Nov 13 2013

Why Ideology is Bad for Politics


Reform Party of California Commentary

A key criticism the Reform Party of California (RPCA) has repeatedly leveled at the two-party system is its heavy reliance on rigid ideology as a guide to inform and evaluate competing policy choices.[1] That flaw is a key driver of fantasy, failure and waste in governance. The RPCA is not alone in seeing ideology as a major bad actor in politics.

The magazine Scientific American published a commentary on ideology in its October 2013 issue.[2] The piece was written by Dr. Michael Shermer, a hard core libertarian who argues that when reality or science does not support belief or ideology, then the ideology needs to give way. Dr. Shermer described simple but powerful examples of how ideology distorts reality.
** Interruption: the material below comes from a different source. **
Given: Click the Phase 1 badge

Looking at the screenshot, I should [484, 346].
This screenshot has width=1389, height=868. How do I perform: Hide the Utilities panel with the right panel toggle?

One example was Dr. Shermer’s slow realization that in the gun control debate he saw himself engaging in “the cherry picking and data mining of studies to suit ideological convictions.” He further explained that “We all do it, and when the science is complicated, the confirmation bias (a type of motivated reasoning) that directs the mind to seek and find confirming facts and ignore disconfirming evidence kicks in.”

Another example Dr. Shermer described related to global warming. The RPCA has used the same topic to illustrate the same corrupting influence of ideology on reality that Shermer sees.[3] There, Mr. Shermer was attending the libertarian 2013 FreedomFest conference in Las Vegas, NV. At the meeting Dr. Sherment made the unremarkable observation that “between 90 and 98 percent of climate scientists accept anthropogenic (man-made) global warming.” At that point “someone shouted, “LIAR!” and stormed out of the room.” The effect of the collision between ideology and unspun reality could not be clearer.


The reasonable conclusion is simple: Ideology is bad for smart, efficient politics. As Dr. Shermer put it in his commentary: “. . . not all libertarians deny science, but all of us are subject to the psychological forces at play when it comes to choosing between facts and beliefs when they do not mesh. In the long run, it is better to understand the way the world really is rather than how we would like it to be.” Those comments reflect exactly the point about ideology that the RPCA has been making over and over.[4] Ideology is powerful and usually acts subconsciously to distort reality. Recognizing that fact (not opinion) is very difficult and once recognized, it usually leads to uncomfortable conclusions about one’s own beliefs. Being a realist isn’t for the faint of heart. The RPCA cannot offer comfort on that point.

The RPCA is not alone in seeing the downside of ideology in politics. If you want your ideology stick with it and you will get it along with the waste and inefficiency it typically generates. If you want something better, the RPCA offers centrism grounded in non-ideological pragmatism. Take your pick.


1. Links: http://reformpartyca.org/reform-party-of-claifornia-essays-6/.

2. Scientific American, Oct. 2013, page 95; online at http://www.scientificamerican.com/article.cfm?id=why-we-should-choose-science-over-beliefs.

3. Link: http://reformpartyca.org/reform-party-of-claifornia-essays-6/.

4. It is not the case that science has all the answers to everything. It doesn’t. For example, science cannot prove the big bang theory. However, religion cannot prove Creationism. Nonetheless, there is solid scientific evidence that accords with the big bang. For Creationism there is religious faith, which is perfectly fine for personal religious belief. But when it comes to governing, which intellectual framework do you want to rely on: politics grounded in scientific evidence and unspun reality or politics grounded in ideology (faith)?